• **Problem**: Restate the records below word for word, leaving nothing out.

• **Input material**:
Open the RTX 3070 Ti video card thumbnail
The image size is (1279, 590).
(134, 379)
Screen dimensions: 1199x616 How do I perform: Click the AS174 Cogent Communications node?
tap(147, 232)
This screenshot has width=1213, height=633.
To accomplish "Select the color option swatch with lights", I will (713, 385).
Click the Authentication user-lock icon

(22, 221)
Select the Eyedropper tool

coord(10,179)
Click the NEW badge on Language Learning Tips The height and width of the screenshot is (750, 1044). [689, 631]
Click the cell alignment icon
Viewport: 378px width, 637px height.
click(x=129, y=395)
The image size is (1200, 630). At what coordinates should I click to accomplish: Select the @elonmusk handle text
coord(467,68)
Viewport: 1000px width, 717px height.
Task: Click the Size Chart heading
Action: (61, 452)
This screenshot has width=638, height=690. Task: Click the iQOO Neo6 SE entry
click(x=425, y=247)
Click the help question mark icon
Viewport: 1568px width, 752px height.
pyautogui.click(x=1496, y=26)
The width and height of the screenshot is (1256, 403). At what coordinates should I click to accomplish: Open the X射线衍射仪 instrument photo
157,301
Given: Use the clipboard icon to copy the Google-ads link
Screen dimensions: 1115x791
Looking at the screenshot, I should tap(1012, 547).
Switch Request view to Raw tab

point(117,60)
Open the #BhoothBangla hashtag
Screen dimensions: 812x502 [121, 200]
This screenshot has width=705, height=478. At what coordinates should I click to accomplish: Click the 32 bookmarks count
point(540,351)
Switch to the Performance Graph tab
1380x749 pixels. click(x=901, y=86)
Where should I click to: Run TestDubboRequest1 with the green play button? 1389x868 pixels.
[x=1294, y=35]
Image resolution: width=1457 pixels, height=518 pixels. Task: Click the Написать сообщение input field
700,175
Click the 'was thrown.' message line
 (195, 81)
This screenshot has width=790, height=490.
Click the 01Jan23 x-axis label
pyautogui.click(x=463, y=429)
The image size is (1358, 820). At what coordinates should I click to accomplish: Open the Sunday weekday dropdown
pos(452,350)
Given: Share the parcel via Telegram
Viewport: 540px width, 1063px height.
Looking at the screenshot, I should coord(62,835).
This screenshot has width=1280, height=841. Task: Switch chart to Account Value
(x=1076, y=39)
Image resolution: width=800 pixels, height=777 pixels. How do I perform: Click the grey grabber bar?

• **Task output**:
Open the RTX 3070 Ti video card thumbnail
The image size is (1279, 590).
(134, 379)
Screen dimensions: 1199x616 How do I perform: Click the AS174 Cogent Communications node?
tap(147, 232)
This screenshot has width=1213, height=633.
To accomplish "Select the color option swatch with lights", I will (713, 385).
Click the Authentication user-lock icon

(22, 221)
Select the Eyedropper tool

coord(10,179)
Click the NEW badge on Language Learning Tips The height and width of the screenshot is (750, 1044). [689, 631]
Click the cell alignment icon
Viewport: 378px width, 637px height.
click(x=129, y=395)
The image size is (1200, 630). At what coordinates should I click to accomplish: Select the @elonmusk handle text
coord(467,68)
Viewport: 1000px width, 717px height.
Task: Click the Size Chart heading
Action: (61, 452)
This screenshot has width=638, height=690. Task: Click the iQOO Neo6 SE entry
click(x=425, y=247)
Click the help question mark icon
Viewport: 1568px width, 752px height.
pyautogui.click(x=1496, y=26)
The width and height of the screenshot is (1256, 403). At what coordinates should I click to accomplish: Open the X射线衍射仪 instrument photo
157,301
Given: Use the clipboard icon to copy the Google-ads link
Screen dimensions: 1115x791
Looking at the screenshot, I should tap(1012, 547).
Switch Request view to Raw tab

point(117,60)
Open the #BhoothBangla hashtag
Screen dimensions: 812x502 [121, 200]
This screenshot has width=705, height=478. At what coordinates should I click to accomplish: Click the 32 bookmarks count
point(540,351)
Switch to the Performance Graph tab
1380x749 pixels. click(x=901, y=86)
Where should I click to: Run TestDubboRequest1 with the green play button? 1389x868 pixels.
[x=1294, y=35]
Image resolution: width=1457 pixels, height=518 pixels. Task: Click the Написать сообщение input field
700,175
Click the 'was thrown.' message line
 (195, 81)
This screenshot has width=790, height=490.
Click the 01Jan23 x-axis label
pyautogui.click(x=463, y=429)
The image size is (1358, 820). At what coordinates should I click to accomplish: Open the Sunday weekday dropdown
pos(452,350)
Given: Share the parcel via Telegram
Viewport: 540px width, 1063px height.
Looking at the screenshot, I should coord(62,835).
This screenshot has width=1280, height=841. Task: Switch chart to Account Value
(x=1076, y=39)
Image resolution: width=800 pixels, height=777 pixels. How do I perform: Click the grey grabber bar?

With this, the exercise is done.